* [EXERCISE REQUIREMENTS] Repeat every one of the following rows word for word, changing nothing.

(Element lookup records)

+++

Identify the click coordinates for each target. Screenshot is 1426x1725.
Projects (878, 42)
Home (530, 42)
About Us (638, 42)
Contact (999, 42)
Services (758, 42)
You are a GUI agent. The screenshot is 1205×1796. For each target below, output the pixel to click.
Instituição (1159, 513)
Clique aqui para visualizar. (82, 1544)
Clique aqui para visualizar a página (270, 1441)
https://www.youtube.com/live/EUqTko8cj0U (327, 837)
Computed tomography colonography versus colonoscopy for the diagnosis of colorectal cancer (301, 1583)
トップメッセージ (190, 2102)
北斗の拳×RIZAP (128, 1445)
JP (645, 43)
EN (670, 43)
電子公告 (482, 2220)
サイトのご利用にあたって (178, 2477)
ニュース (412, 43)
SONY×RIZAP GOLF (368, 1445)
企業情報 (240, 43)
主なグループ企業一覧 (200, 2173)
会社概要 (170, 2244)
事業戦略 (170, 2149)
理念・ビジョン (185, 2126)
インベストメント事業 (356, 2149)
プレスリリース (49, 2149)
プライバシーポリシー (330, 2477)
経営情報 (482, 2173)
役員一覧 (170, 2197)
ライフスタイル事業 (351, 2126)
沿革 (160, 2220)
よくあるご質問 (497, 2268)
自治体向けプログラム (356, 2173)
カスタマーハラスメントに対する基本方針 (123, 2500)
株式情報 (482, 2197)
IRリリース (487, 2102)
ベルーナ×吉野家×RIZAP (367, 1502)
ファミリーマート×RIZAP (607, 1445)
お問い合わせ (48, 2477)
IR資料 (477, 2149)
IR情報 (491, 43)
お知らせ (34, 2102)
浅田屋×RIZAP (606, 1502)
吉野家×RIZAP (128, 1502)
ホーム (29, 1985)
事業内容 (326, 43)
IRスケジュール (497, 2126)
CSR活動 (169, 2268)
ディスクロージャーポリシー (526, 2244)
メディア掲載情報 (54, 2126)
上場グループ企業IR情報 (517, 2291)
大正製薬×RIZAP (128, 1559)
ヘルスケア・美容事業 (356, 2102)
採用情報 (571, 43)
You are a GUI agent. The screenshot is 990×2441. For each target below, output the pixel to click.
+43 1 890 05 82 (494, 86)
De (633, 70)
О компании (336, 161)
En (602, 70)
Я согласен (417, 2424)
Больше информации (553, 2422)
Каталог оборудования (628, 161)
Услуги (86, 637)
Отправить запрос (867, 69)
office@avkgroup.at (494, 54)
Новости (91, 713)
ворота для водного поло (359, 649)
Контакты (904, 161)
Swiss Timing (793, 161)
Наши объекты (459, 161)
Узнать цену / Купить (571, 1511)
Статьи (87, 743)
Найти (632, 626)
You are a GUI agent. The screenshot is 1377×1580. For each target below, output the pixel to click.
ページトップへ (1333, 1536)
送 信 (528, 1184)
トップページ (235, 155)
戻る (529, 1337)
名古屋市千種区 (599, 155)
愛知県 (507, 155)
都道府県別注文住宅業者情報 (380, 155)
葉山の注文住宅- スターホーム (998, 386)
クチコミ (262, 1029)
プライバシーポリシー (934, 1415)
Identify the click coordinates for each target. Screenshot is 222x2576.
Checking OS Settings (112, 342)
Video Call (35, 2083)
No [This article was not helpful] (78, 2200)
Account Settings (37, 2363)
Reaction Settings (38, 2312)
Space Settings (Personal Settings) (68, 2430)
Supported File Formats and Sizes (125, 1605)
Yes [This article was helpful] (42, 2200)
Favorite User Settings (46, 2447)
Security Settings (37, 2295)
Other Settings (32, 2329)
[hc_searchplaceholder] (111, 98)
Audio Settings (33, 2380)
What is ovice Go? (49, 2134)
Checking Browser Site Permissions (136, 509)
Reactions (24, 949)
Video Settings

+++

* [WRITTEN RESPONSE]
Identify the click coordinates for each target. Screenshot is 1426x1725.
Projects (878, 42)
Home (530, 42)
About Us (638, 42)
Contact (999, 42)
Services (758, 42)
You are a GUI agent. The screenshot is 1205×1796. For each target below, output the pixel to click.
Instituição (1159, 513)
Clique aqui para visualizar. (82, 1544)
Clique aqui para visualizar a página (270, 1441)
https://www.youtube.com/live/EUqTko8cj0U (327, 837)
Computed tomography colonography versus colonoscopy for the diagnosis of colorectal cancer (301, 1583)
トップメッセージ (190, 2102)
北斗の拳×RIZAP (128, 1445)
JP (645, 43)
EN (670, 43)
電子公告 (482, 2220)
サイトのご利用にあたって (178, 2477)
ニュース (412, 43)
SONY×RIZAP GOLF (368, 1445)
企業情報 (240, 43)
主なグループ企業一覧 (200, 2173)
会社概要 (170, 2244)
事業戦略 (170, 2149)
理念・ビジョン (185, 2126)
インベストメント事業 (356, 2149)
プレスリリース (49, 2149)
プライバシーポリシー (330, 2477)
経営情報 (482, 2173)
役員一覧 (170, 2197)
ライフスタイル事業 (351, 2126)
沿革 (160, 2220)
よくあるご質問 (497, 2268)
自治体向けプログラム (356, 2173)
カスタマーハラスメントに対する基本方針 (123, 2500)
株式情報 (482, 2197)
IRリリース (487, 2102)
ベルーナ×吉野家×RIZAP (367, 1502)
ファミリーマート×RIZAP (607, 1445)
お問い合わせ (48, 2477)
IR資料 (477, 2149)
IR情報 (491, 43)
お知らせ (34, 2102)
浅田屋×RIZAP (606, 1502)
吉野家×RIZAP (128, 1502)
ホーム (29, 1985)
事業内容 (326, 43)
IRスケジュール (497, 2126)
CSR活動 (169, 2268)
ディスクロージャーポリシー (526, 2244)
メディア掲載情報 (54, 2126)
上場グループ企業IR情報 (517, 2291)
大正製薬×RIZAP (128, 1559)
ヘルスケア・美容事業 (356, 2102)
採用情報 (571, 43)
You are a GUI agent. The screenshot is 990×2441. For each target below, output the pixel to click.
+43 1 890 05 82 (494, 86)
De (633, 70)
О компании (336, 161)
En (602, 70)
Я согласен (417, 2424)
Больше информации (553, 2422)
Каталог оборудования (628, 161)
Услуги (86, 637)
Отправить запрос (867, 69)
office@avkgroup.at (494, 54)
Новости (91, 713)
ворота для водного поло (359, 649)
Контакты (904, 161)
Swiss Timing (793, 161)
Наши объекты (459, 161)
Узнать цену / Купить (571, 1511)
Статьи (87, 743)
Найти (632, 626)
You are a GUI agent. The screenshot is 1377×1580. For each target below, output the pixel to click.
ページトップへ (1333, 1536)
送 信 (528, 1184)
トップページ (235, 155)
戻る (529, 1337)
名古屋市千種区 (599, 155)
愛知県 (507, 155)
都道府県別注文住宅業者情報 (380, 155)
葉山の注文住宅- スターホーム (998, 386)
クチコミ (262, 1029)
プライバシーポリシー (934, 1415)
Identify the click coordinates for each target. Screenshot is 222x2576.
Checking OS Settings (112, 342)
Video Call (35, 2083)
No [This article was not helpful] (78, 2200)
Account Settings (37, 2363)
Reaction Settings (38, 2312)
Space Settings (Personal Settings) (68, 2430)
Supported File Formats and Sizes (125, 1605)
Yes [This article was helpful] (42, 2200)
Favorite User Settings (46, 2447)
Security Settings (37, 2295)
Other Settings (32, 2329)
[hc_searchplaceholder] (111, 98)
Audio Settings (33, 2380)
What is ovice Go? (49, 2134)
Checking Browser Site Permissions (136, 509)
Reactions (24, 949)
Video Settings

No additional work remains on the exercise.